I live on St. Charles Avenue, home to the famous New Orleans streetcar line. It’s home also (in addition to some insanely impressive houses) to one of the most unique urban spaces in America. The St. Charles Avenue streetcars run on a tree-lined strip known locally as “the neutral ground.” This is simply a “median” in other cities, but in New Orleans there is—inevitably—a more colorful name, with a whole bunch of history attached. The neutral ground is no exception. As Ann Nungesser writes on About.com:
“The big neutral ground in the middle of Canal Street in downtown New Orleans is apparently the reason all medians are called neutral grounds. . . . The French Creoles were living in the French Quarter and the new Americans were living on the other side of Canal St. . . . around the turn of the nineteenth century. There were tensions between the two groups who had different lifestyles, manners, and values, but Canal St was literally the neutral ground where they met. Even the streets that didn’t exist until long after those ethnic tensions [eased] have neutral grounds, never medians in New Orleans.”

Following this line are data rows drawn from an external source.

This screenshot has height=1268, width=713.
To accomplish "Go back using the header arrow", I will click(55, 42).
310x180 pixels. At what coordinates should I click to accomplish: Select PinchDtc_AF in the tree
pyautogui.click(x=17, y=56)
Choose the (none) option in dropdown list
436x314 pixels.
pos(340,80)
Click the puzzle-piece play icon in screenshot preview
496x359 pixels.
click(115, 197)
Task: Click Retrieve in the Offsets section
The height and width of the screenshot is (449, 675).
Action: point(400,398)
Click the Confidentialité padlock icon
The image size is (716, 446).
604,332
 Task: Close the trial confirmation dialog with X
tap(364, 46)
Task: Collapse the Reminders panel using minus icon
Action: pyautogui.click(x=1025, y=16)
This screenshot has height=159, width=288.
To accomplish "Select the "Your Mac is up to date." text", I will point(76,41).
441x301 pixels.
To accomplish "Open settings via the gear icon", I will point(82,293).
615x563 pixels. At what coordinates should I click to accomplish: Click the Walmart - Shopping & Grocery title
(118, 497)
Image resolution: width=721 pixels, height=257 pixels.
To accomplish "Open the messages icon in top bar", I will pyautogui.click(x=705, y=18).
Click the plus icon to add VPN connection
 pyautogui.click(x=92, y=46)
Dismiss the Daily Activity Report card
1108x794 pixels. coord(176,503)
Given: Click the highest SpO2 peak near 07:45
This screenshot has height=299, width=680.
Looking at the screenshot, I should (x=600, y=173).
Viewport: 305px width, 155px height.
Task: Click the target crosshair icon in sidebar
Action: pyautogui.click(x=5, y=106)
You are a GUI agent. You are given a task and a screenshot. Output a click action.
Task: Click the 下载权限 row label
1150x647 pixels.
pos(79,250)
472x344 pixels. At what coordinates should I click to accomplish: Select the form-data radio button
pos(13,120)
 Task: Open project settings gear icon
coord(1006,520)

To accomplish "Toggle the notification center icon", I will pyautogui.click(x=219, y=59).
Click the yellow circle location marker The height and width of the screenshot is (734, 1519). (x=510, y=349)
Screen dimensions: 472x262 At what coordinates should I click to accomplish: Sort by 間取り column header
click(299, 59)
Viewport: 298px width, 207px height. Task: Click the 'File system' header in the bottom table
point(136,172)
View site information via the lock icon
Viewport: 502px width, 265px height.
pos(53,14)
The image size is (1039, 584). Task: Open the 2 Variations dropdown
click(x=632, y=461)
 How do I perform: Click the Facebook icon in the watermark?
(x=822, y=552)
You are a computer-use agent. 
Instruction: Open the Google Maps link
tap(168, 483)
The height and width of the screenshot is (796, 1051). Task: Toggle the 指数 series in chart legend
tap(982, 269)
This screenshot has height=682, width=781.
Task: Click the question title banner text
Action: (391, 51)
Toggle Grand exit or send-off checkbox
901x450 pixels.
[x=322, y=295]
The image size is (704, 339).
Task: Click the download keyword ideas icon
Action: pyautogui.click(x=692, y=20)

The Canal Street and St. Charles Avenue streetcars travel on neutral grounds. But it’s the leafy ribbon (sorry) along St. Charles that’s really interesting.  Planners and architects love to attach labels to space. There’s public space, contested space, hybrid space, flexible space, etc. The neutral ground on St. Charles is the ultimate in shared space. There are people walking (and people walking their dogs). There are people jogging (and people jogging with their dogs). Baby strollers are not uncommon. There is the occasional stray cat. Cars cut through at one-block intervals, making left turns from the one-way streets that flank each side of the neutral ground. On weekends, there are even people on horseback. And, of course, every few blocks a streetcar stop is somehow sandwiched in. Remember, all this activity takes place on what is essentially a pair of train tracks, as streetcars rumble back and forth (very intermittently, locals might point out) in both directions for about 20 hours a day.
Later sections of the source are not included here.